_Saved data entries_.
____________________

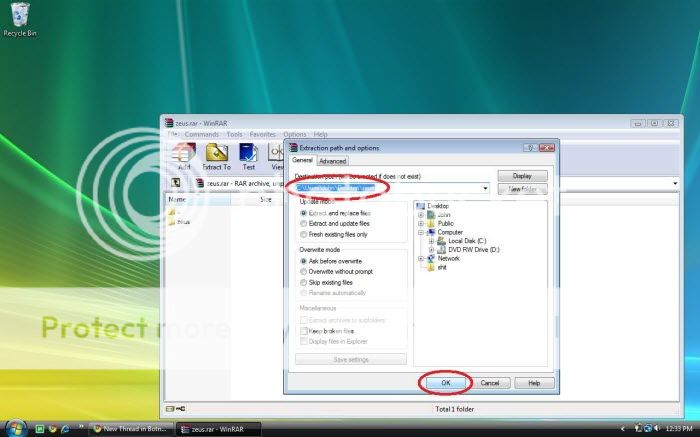
Task: Click the Extract To toolbar icon
Action: pyautogui.click(x=217, y=156)
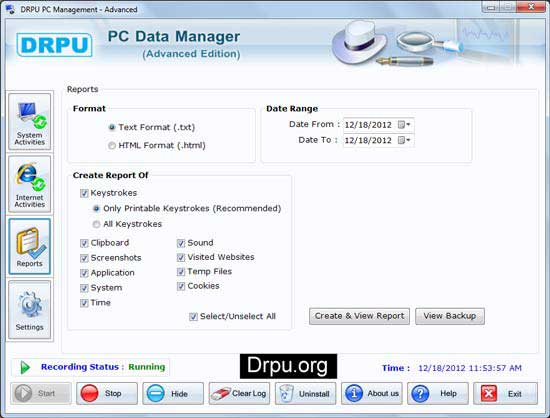Click the About us info icon
550x418 pixels.
(x=354, y=393)
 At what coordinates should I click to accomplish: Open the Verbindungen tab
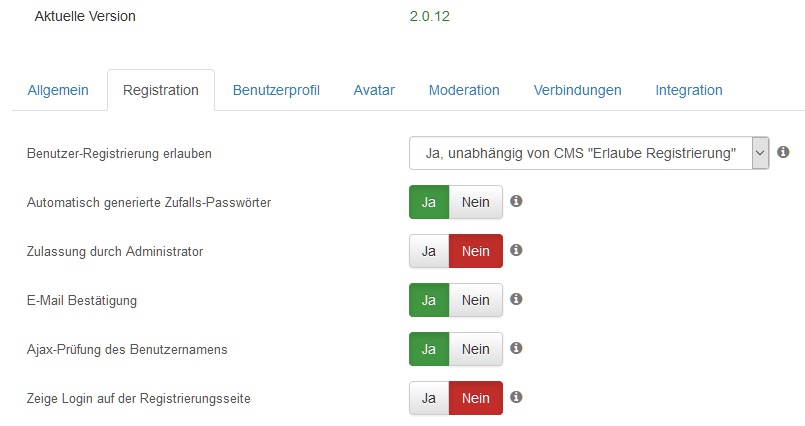click(x=578, y=90)
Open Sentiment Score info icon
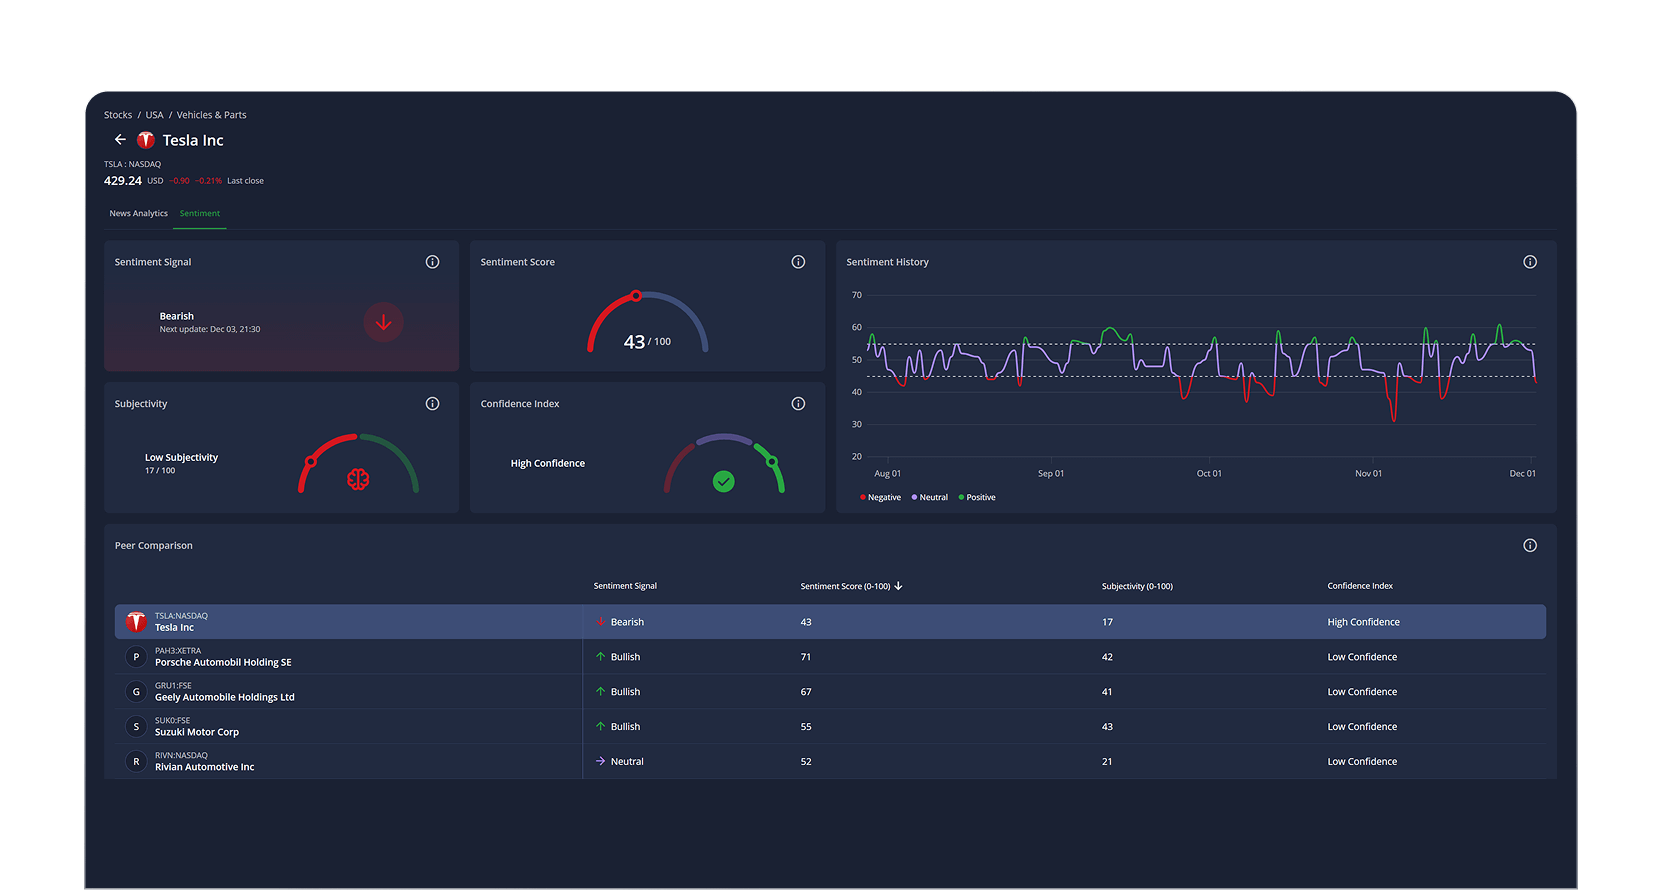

____________________

_The task_.
Starting with the line that contains "At what coordinates", print every remaining line of the records above, exactly as it stands. Do not print the pictures.

_Exercise response_.
 At what coordinates should I click to accomplish: Open the Verbindungen tab
click(x=578, y=90)
Open Sentiment Score info icon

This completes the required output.